In 1989, the Loma Prieta earthquake seriously damaged the 74-year-old building. Urged by Brown, who envisioned restoring the worn and aging landmark to its former glory, San Francisco voters approved a pair of bond measures to restore the building and to make it earthquake-safe.

At the height of construction, more than 450 workers a day--carpenters, glaziers, coppersmiths, plasterers, electricians, plumbers and painters--worked from the original blueprints to restore the historic building. Modern innovations such as computer cables, video equipment and security devices were hidden in walls. The building was modified to be wheelchair accessible.

The project drew a steady stream of criticism about the lavish attention to detail, which included replacing the original gold leaf that decorated the dome, as well as some walls and banisters.

On Jan. 5, however, the public and even many longtime critics were largely beguiled by the results. Civic pride is strong, and rentals of the public spaces are booming, although some worry that admirers will love the place to pieces.

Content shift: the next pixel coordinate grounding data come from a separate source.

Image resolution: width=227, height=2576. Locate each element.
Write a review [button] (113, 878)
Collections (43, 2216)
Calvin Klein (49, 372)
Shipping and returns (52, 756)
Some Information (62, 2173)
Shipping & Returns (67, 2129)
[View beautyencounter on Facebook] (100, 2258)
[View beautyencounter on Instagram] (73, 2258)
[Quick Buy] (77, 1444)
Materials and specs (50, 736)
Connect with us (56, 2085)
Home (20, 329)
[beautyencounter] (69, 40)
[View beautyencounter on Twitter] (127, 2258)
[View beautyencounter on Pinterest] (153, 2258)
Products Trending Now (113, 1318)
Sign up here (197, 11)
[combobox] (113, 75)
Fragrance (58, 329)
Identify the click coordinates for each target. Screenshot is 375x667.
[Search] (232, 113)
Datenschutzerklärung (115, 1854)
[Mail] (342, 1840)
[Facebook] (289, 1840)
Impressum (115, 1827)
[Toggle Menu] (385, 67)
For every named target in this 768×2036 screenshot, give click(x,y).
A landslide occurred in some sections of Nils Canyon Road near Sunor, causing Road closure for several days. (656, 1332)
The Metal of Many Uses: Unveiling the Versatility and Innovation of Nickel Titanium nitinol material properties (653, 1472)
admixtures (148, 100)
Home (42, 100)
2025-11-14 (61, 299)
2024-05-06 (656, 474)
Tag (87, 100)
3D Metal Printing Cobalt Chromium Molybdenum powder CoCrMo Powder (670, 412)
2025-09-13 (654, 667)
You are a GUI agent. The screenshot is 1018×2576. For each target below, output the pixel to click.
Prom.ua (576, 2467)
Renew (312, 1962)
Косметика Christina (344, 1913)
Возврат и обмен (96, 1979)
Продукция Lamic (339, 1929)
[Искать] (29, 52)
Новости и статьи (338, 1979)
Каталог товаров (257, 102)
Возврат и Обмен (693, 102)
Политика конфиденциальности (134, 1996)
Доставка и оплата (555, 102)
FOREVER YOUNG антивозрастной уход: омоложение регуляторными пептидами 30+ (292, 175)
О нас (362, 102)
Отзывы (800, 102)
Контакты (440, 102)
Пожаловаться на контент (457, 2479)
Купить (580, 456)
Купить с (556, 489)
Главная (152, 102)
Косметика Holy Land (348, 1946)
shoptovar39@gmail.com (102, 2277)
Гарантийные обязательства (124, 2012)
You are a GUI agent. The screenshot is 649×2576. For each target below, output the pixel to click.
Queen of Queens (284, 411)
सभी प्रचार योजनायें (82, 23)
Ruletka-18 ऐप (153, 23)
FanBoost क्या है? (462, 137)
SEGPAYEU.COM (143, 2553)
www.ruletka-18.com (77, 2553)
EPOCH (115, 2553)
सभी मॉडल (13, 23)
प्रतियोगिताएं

This spring, film crews set off a sprinkler and flooded a marble hallway while shooting scenes for "Bicentennial Man," starring Robin Williams. In June, a sink that backed up during a fund-raising gala overflowed and damaged carpets when it leaked into the mayor's second-floor conference room.

But those are the risks when a building belongs to the people.

"It's a beautiful place and people seem to appreciate that," said Yomi Agunbiade, assistant project manager, who helped oversee construction.

"When you think about all the work we had to do, and all we were doing was restoring it, it's amazing. The city is fortunate to have a place like this again."